Q. I am a liar and a sneak, completely lacking in any sense of loyalty or duty. It is my special goal to be mean to self-sacrificing old ladies who live alone and have few pleasures in life. If you don't believe me, you can ask either one of my aunts.

You see, I live in New York City. Every once in a while, I have business in Washington, and--are you ready? here it comes!--I come to Washington for the day, do my business and return home. Without going to see my aunts. No, it is worse: without even calling my aunts.

Even that isn't all. Sometimes (I told you I was a liar) I have more than I can do in one day, and I actually spend the night. In Washington. In a hotel. Get it?

Can you think of any reason that a decent man would spend the night in a downtown luxury hotel that his firm is paying for when he has one aunt who has a perfectly good house in Arlington with a spare room that all you have to do is move the sewing machine out and all the stuff being worked on, and you can have it all to yourself; and another aunt who has an apartment just across the Maryland border with a perfectly good sofa bed in the living nook. Both of these establishments serve nourishing meals, too, and excuses about doctor's orders to diet are hospitably pooh-poohed.

Having only my health and welfare in mind, my aunts insist on feeding me not only well but early, if I visit either of them, because they don't want me to exhaust myself with a long work day. Dinner is on the table at sunset, and if I am delayed, it sits there and congeals, as does the temper of the hostess. If I try to go home to New York after dinner I am told that I will probably get a heart attack from rushing about too much, or give a dear lady one from the aggravation of watching me.

Coward that I am, I have taken to sneaking through town. But crime will out, and I have been spotted by the Old Lady Spy League, and also my children have innocently given away my whereabouts (I am not so depraved as to instruct them to lie) when an aunt happened to call at the wrong time.
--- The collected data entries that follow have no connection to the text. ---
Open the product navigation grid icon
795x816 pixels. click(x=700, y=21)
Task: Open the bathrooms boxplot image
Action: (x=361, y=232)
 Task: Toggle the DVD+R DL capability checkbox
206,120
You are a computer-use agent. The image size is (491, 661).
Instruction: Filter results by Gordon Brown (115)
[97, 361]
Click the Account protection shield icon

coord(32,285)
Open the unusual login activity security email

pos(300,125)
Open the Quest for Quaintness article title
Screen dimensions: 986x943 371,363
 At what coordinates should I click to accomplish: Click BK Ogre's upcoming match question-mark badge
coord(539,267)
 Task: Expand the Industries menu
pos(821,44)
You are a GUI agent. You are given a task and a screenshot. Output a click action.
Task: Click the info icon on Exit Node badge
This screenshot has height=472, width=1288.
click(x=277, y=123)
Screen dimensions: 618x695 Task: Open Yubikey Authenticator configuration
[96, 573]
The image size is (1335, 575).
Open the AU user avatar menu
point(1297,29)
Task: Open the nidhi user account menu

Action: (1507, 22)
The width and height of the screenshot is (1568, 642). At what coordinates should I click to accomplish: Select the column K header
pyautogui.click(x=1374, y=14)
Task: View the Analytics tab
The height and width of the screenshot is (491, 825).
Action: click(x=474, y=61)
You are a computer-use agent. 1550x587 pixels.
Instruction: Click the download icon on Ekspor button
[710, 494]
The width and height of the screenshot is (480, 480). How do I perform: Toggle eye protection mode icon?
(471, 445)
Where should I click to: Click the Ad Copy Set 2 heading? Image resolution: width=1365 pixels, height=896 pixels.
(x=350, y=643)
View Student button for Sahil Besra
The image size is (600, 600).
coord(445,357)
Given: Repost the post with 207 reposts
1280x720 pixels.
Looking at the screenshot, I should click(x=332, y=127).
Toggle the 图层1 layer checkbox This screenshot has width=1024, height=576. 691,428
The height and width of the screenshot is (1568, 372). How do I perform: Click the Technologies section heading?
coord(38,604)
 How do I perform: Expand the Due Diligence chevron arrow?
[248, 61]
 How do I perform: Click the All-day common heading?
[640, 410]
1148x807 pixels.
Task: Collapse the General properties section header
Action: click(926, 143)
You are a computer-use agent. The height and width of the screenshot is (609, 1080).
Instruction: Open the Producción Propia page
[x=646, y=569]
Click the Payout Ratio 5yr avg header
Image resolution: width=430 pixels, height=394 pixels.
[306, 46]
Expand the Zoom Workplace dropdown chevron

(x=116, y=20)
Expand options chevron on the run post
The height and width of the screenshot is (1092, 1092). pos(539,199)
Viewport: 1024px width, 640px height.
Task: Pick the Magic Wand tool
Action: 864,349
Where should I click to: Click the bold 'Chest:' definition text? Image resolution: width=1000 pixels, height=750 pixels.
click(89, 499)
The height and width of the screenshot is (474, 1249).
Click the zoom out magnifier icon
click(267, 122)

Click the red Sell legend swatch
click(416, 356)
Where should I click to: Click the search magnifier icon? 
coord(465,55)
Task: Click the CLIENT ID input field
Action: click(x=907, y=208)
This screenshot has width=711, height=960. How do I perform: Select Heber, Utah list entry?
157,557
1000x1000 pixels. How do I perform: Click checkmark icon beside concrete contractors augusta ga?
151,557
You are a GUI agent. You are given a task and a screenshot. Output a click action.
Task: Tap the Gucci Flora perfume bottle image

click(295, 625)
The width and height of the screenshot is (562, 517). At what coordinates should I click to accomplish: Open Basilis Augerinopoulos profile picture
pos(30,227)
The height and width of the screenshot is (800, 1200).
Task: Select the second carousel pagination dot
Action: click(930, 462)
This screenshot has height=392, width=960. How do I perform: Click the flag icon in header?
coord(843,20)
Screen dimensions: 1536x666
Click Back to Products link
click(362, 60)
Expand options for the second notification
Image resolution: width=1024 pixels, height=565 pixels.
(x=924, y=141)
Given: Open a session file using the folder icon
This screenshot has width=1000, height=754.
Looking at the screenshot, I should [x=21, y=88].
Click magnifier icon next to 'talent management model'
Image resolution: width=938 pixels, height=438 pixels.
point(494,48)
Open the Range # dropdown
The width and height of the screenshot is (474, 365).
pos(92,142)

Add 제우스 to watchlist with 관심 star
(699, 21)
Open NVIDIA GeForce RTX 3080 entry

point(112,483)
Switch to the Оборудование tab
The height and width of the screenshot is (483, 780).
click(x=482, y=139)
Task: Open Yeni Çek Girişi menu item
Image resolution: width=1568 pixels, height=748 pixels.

Please, Miss Manners, help me. I honestly used to like these hospitable tyrants when I could visit them by choice and at leisure. I would like to maintain friendly family relations.

A. Your aunts' rules seem to be that the greater Washington area belongs to them, and that entering requires obeisance at telephone, table and sofa-bed, depending on the length of the trip.

However, these rules are nowhere engraved on pasteboard, and you may frankly admit that you cannot operate under them. If you wish, you may blame your employer who expects you to be available by telephone at late hours, insists that you stay in a hotel where he can reach you, requires business dinners, and so on.

The important thing is to show that the rules you recognize do not exclude affectionate family relations. Call your aunts, every once in a while, from New York, just to say hello. Invite them to visit you at home. Send a postal card for no particular reason. The point is to show that your thoughts of them are in no way related to your geographical location.

Once you have established your unwillingness to submit to their system, you will be able to appear gracious, rather than guilty, by an occasional Washington dinner, sometimes at your hotel, perhaps rarely at their homes. In the end, they will be more flattered because you will be seeing them voluntarily, rather than under compulsion.